關鍵詞:質粒構建 反向PCR BsaI 無縫連接

中圖分類號:Q782文獻標識碼:A文章編號:1674-098X(2011)04(b)-0085-02

A Universal throughput Method of Constructing Plasmids

(Institute of Biological Sciences and Biotechnology，Donghua University，Shanghai 201620，China)

Abstract:The article describes a simple and throughput method to construct plasmid.The method is to add the sequence of BsaI to 5' primer end，producing vectors and inserts with the same cohesive terminus by BsaI digestion，and at last to get recombinant plasmids by ligation.

Key words:plasmid construction;reverse PCR;BsaI;Seamless ligation

質粒構建技術是基因工程常用的技術之一，即將一段需要克隆的外源DNA片段插入到載體DNA分子中形成重組DNA分子，然后將該重組載體轉運到宿主細胞中[1，2]，常規質粒的構建方法是在插入片段和載體兩端分別尋找相同的酶切位點，即雙酶切后可以產生相同的粘性末端[3，4]。本方法克服了這個局限性，通過利用BsaI酶切特點實現了載體與插入片段的無縫連接。本實驗以載體pKH和DNA片段CP(一種蛋白質內含子的編碼基因)為例介紹這種通用并且簡便的質粒構建方法。

1 材料與方法

1.1 材料

以質粒pKH作為構建質粒的載體，pMCP含有編碼CP的基因。質粒pKH(3516bp)和pMCP來自加拿大DalhousieUniversityPaulLiu教授實驗室，含有氨芐青霉素抗性基因和卡那霉素抗性基因，常被用來作為分子生物學試驗的載體。本實驗中所選擇的pKH的插入位點位于卡那霉素抗性基因中(圖1)。

1.2 引物設計與合成

圖2(A)展示了BsaI酶切位點，它的識別序列與切割序列不一致，它在識別序列后的第一位堿基和互補鏈的第五位堿基切割。在載體的插入位點處設計一對含有BsaI酶切位點的引物，對載體進行反向PCR，引物5'端加上BsaI酶切序列和保護堿基，另外還需要補充目的片段末端的四個堿基。在本實驗中，對載體pKH進行反向PCR設計的引物為pKHA和pKHB(圖2中B)，從5'3'依次是保護堿基(ATC)，BsaI酶切序列(陰影部分)，插入片段CP端的四個堿基(小寫部分)，以及與載體互補序列(劃線部分)。對插入片段擴增的一對引物包括保護堿基，BsaI酶切序列以及與插入片段互補的序列。如圖2(C)所示，本實驗用于PCR擴增CP的引物CPb1和CPb2包括了保護堿基(ATC)，BsaI酶切序列(陰影部分)，插入片段互補序列(劃線部分)。

1.3 環形載體質粒和插入片段制備

對回收的反向PCR產物磷酸化后自連，轉化感受態細胞，涂含有100?μg/mlAmp的LB平板，37℃培養12h，挑取單克隆，在含有100μg/mlAmp的液體LB培養基中培養，150r/min，37℃培養12h，提取質粒pKH'。BsaI酶切驗證環形載體pKH'的正確性，并對酶切正確的質粒測序。

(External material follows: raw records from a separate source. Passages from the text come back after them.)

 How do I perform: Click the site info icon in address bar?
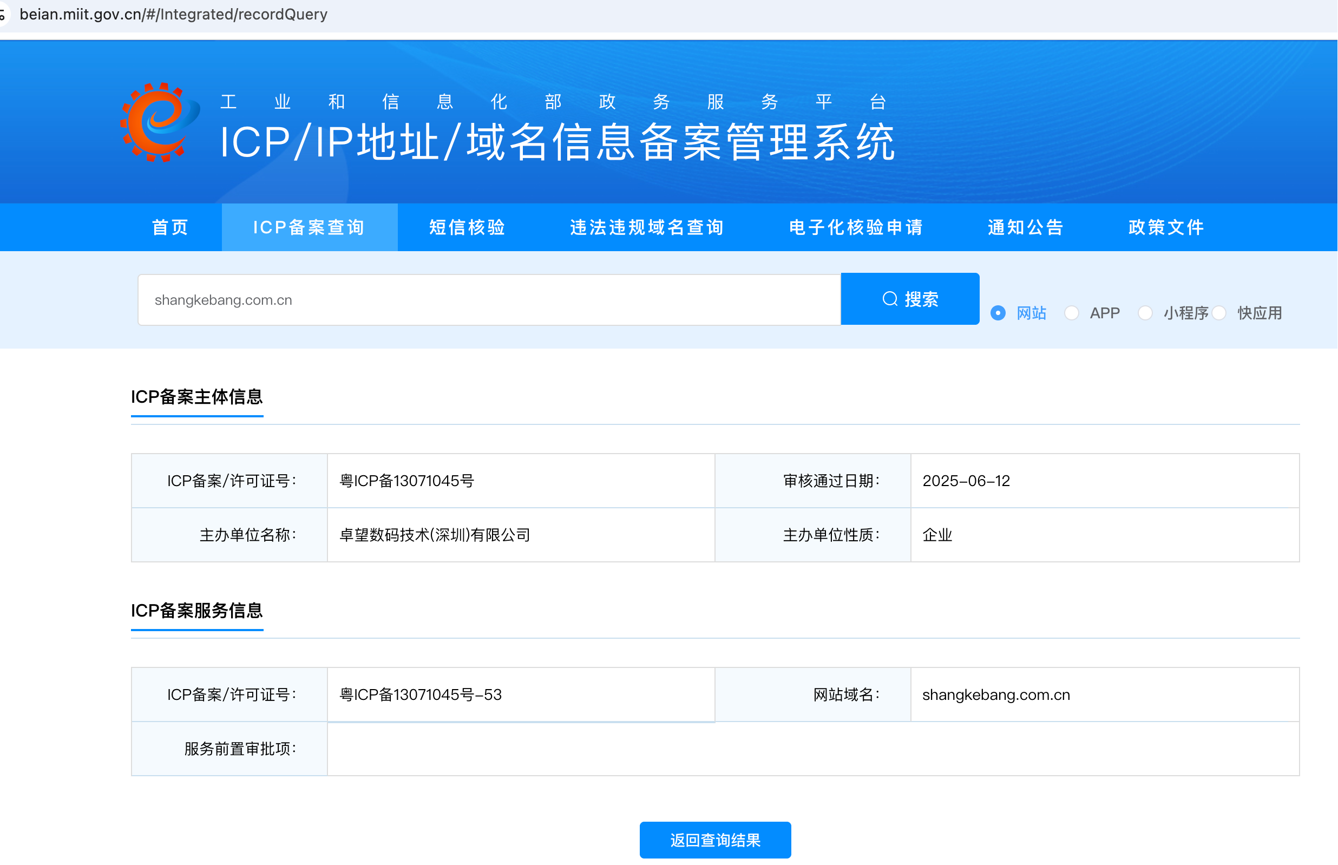2,14
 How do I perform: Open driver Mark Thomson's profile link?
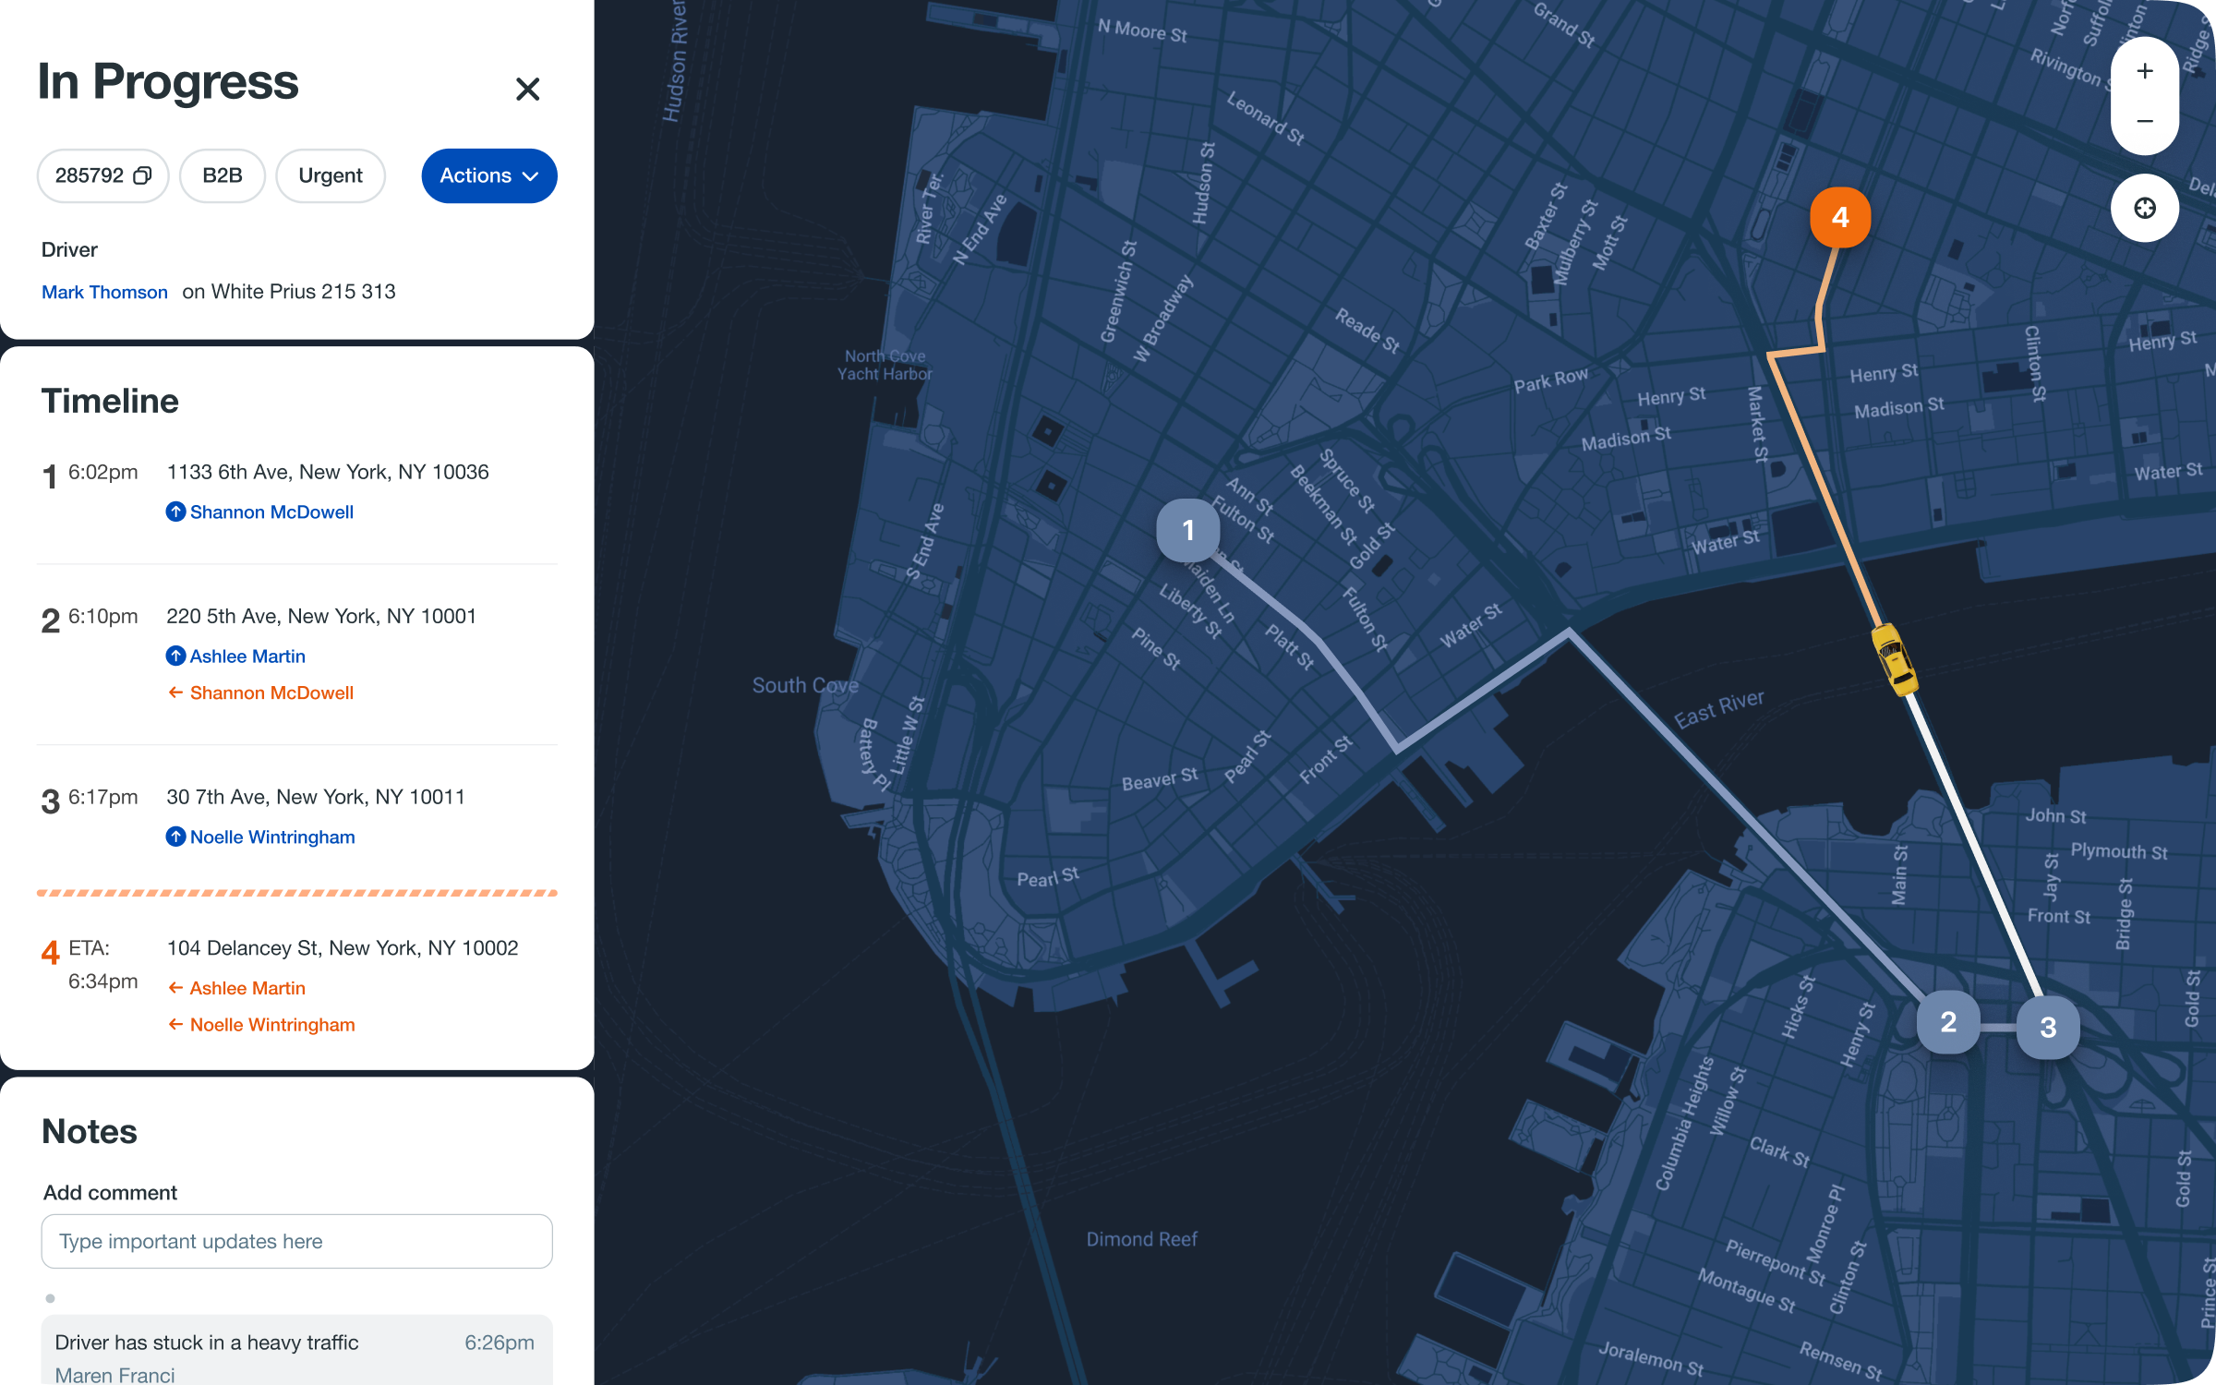(x=104, y=292)
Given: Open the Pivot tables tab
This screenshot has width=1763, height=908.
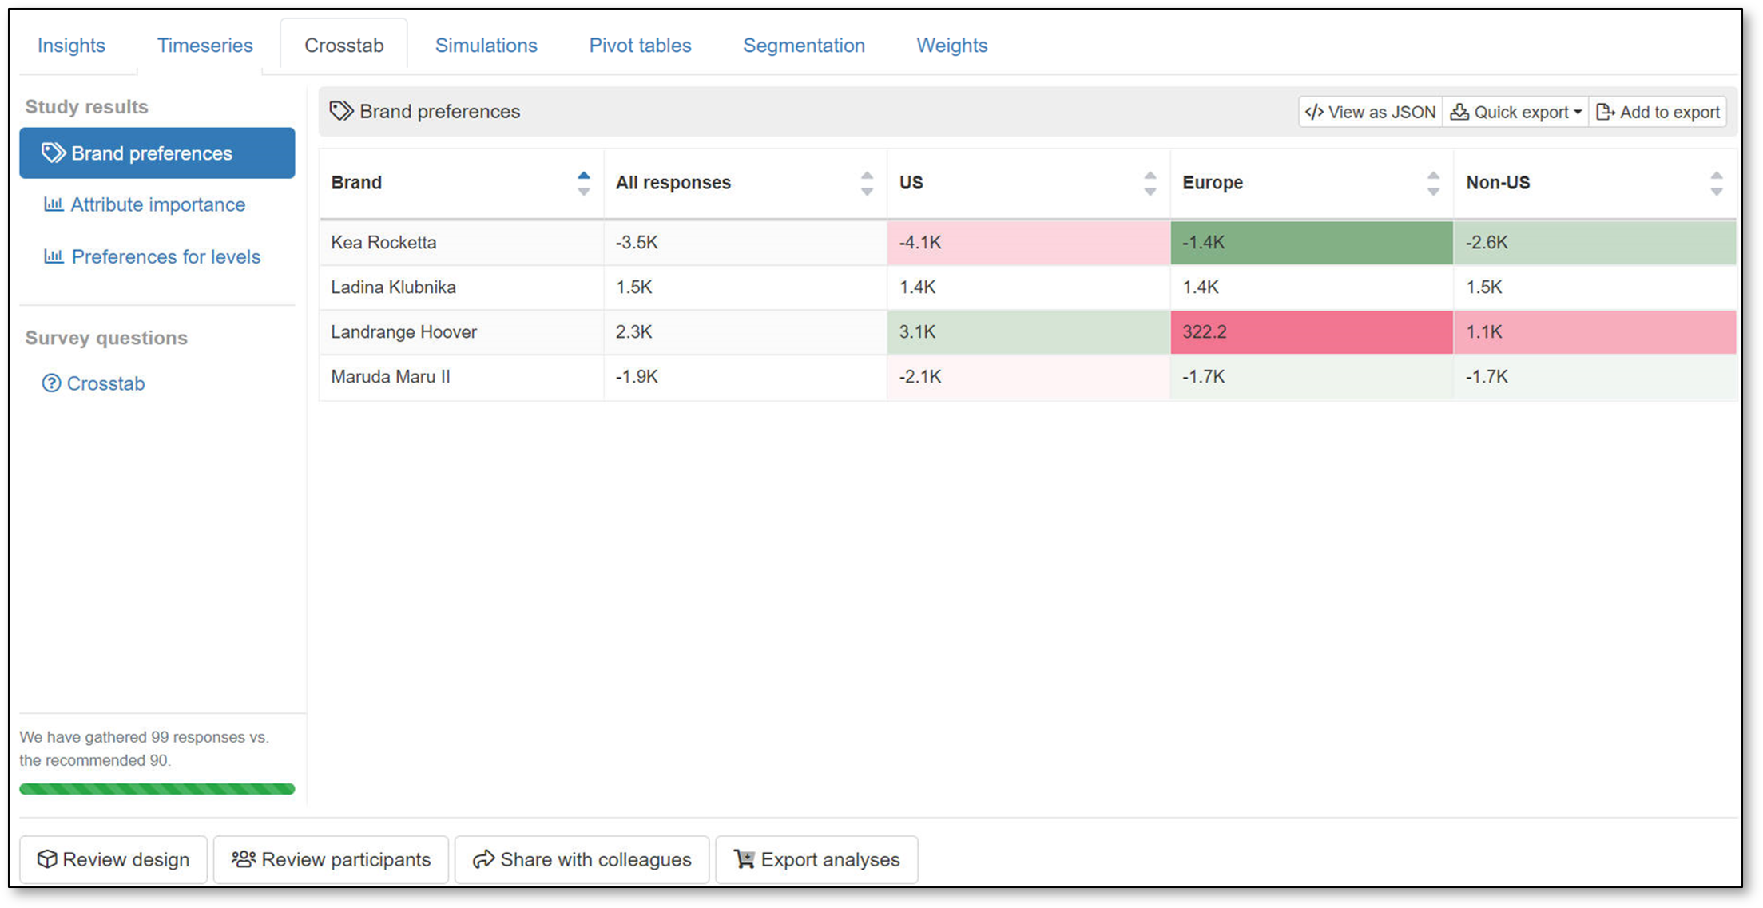Looking at the screenshot, I should pos(640,46).
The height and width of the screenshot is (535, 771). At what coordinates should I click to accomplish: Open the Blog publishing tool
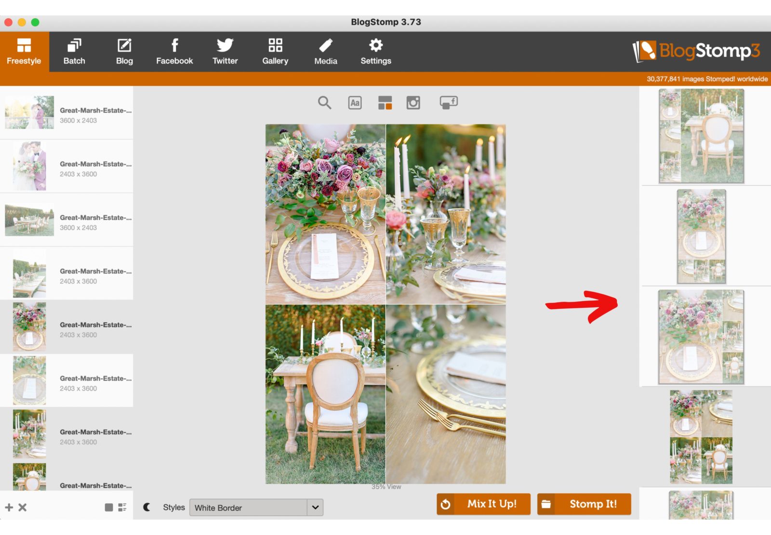pyautogui.click(x=124, y=51)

BsaI酶切環形載體便可獲得用于質粒構建的線性載體。對PCR擴增的CP片段也利用BsaI酶切，獲得插入片段。

1.4 獲得重組質粒

所獲得的載體與插入片段具有相同的粘性末端，用T4DNA連接酶連接即可獲得重組質粒。

2 結果

2.1 環形載體獲得

通過含有BsaI引物反向PCR質粒pKH，然后磷酸化，自連，轉化感受態細胞獲得環形載體，利用BsaI酶切可初步驗證其正確。如圖3所示，泳道1為陽性對照(3516bp)環形載體pKH'由于含有了BsaI酶切位點，經過BsaI酶切、電泳，呈現線性DNA的條帶(泳道3和4，3520bp)，而原始pKH不含有BsaI，表現為質粒條帶(泳道2和5)。

2.2 酶切環形載體和插入片段

對獲得的環形載體和擴增的CP均用BsaI酶切，可獲得含有相同粘性末端的載體和插入片段(圖4陰影部分為酶切后獲得片段)。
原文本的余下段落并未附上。